Do you have the multi-function yamaha tach?

If so what is flashing on the tach when the alarm goes off?


My first guess would be the oil level sensor inside the oil tank isn't working. Just a guess...


----------



## jmarkklock

I do not have the multi function tach. Just the buzzer. An external/temp tach was used to prop the boat by the previous owner.


----------



## Brett

Read pages 41 and 42 this link

http://www.yamaha-motor.com/assets/service/manuals/1998/lit-18626-02-90_603.pdf

You can have a full tank of oil and still not be getting oil.
Filters get blocked, pumps go bad, fittings loosen.
Also, wires corrode and ground out, causing the buzzer to sound.
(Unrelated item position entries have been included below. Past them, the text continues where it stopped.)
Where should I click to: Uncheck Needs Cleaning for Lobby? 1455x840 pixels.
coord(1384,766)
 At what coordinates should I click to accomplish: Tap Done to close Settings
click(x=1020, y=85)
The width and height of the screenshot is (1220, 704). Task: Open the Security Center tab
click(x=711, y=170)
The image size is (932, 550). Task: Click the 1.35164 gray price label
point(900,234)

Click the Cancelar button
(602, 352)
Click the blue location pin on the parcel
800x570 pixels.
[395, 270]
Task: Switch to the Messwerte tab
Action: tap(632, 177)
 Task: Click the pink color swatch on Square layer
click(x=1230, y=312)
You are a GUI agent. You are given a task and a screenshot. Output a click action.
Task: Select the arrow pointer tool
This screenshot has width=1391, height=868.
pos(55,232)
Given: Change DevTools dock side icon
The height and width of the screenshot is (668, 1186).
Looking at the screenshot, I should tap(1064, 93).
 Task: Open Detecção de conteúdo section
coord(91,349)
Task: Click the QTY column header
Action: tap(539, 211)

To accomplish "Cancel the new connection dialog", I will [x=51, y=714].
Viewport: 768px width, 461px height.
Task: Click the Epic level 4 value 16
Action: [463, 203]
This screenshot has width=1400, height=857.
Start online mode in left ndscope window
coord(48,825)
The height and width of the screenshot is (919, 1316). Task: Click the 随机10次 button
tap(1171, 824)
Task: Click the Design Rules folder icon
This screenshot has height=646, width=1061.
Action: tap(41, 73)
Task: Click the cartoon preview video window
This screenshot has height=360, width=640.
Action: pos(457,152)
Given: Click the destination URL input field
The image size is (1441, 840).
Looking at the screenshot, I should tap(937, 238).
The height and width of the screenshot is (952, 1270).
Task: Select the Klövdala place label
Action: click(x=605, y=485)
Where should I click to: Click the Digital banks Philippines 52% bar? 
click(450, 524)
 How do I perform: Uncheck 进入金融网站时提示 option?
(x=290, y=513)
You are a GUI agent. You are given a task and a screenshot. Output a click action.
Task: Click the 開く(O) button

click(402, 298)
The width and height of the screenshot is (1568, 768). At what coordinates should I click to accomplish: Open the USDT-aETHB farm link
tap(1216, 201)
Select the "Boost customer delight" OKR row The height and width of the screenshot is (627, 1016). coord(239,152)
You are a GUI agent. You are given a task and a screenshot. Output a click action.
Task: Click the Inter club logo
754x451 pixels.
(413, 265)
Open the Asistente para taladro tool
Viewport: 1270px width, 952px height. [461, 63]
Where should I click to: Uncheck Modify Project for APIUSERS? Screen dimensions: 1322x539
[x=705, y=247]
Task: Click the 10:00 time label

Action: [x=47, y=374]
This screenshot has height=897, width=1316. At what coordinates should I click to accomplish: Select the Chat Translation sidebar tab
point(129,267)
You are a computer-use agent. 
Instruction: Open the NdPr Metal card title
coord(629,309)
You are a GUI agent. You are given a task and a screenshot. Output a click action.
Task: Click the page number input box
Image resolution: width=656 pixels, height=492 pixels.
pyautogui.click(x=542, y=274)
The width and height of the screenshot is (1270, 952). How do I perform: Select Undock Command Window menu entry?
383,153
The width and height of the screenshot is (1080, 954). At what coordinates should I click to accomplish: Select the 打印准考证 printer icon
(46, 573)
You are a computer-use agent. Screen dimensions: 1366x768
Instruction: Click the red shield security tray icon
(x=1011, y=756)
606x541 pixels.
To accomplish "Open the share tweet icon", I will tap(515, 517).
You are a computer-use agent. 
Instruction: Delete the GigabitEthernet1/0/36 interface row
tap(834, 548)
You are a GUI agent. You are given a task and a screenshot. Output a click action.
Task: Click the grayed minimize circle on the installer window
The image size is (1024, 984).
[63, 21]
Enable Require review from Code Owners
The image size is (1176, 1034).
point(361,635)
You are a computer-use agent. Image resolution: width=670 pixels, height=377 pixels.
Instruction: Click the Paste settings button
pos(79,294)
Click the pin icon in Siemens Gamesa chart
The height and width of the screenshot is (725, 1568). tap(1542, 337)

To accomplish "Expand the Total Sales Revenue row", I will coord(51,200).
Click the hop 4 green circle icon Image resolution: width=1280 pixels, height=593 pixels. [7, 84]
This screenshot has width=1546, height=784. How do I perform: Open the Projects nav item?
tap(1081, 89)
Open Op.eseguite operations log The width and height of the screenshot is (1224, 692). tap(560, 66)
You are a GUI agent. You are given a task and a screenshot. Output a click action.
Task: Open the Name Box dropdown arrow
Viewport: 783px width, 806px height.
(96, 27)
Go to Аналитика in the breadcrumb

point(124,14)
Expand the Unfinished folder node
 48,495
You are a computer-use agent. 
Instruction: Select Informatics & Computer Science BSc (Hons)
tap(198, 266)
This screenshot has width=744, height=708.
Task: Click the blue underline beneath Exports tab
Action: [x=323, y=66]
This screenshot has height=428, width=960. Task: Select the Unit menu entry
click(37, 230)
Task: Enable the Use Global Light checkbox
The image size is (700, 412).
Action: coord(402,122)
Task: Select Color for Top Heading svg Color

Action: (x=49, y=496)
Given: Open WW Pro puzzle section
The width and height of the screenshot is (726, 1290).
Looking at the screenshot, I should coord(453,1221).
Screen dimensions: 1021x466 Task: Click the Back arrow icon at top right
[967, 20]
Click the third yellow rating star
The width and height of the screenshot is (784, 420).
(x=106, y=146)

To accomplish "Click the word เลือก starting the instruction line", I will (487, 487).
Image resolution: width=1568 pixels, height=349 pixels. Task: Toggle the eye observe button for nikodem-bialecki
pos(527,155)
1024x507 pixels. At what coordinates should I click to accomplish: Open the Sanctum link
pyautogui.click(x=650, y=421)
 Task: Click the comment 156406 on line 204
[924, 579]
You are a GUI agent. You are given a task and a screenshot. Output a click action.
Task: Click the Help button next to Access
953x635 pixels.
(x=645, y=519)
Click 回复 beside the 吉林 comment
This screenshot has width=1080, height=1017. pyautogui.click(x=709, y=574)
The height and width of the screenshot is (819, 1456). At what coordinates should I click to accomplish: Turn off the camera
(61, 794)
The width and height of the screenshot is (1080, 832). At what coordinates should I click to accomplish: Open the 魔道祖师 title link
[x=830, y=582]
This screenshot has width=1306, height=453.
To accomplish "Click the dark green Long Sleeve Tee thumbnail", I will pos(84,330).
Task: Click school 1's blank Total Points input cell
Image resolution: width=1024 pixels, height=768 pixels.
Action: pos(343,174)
Had it happen on an old Evinrude 140, ended up removing the automatic oiling system
and mixing oil each time I filled up. It cost too much to repair, easier to eliminate.


----------



## jmarkklock

Thanks guys, I found the parts breakdown diagram for the lubrication system. I disconnected the wire coming from the oil level gauge assembly in the remote oil tank. This made the alarm stop. I then drained the oil from the tank. I removed oil level gauge assembly from the tank. The strainer which is at the bottom of the oil level assembly stayed in the tank, I had to fish it out. I reconnected the oil level assembly wire then moved the float up and down. When the float is down it makes contact and the alarm goes off. When the float is raised the alarm does not come on. It seems that it's working properly. I clean everything up and put back together and refilled with fresh yamalube. Turn the key and no alarm. Cranked the boat and it ran as normal for 10 minutes with the lower unit submerged in the test barrel. I took it to the ramp and ran her for about 30 minutes and everything seemed normal. I'm guessing the strainer was holding the float down??? I guess I will keep and eye on it.


----------



## twitch

You might also want to run it on pre mix until you can verify that the system operating properly. Mark the oil level on the tank before your next trip and confirm that the oil level has dropped .......


----------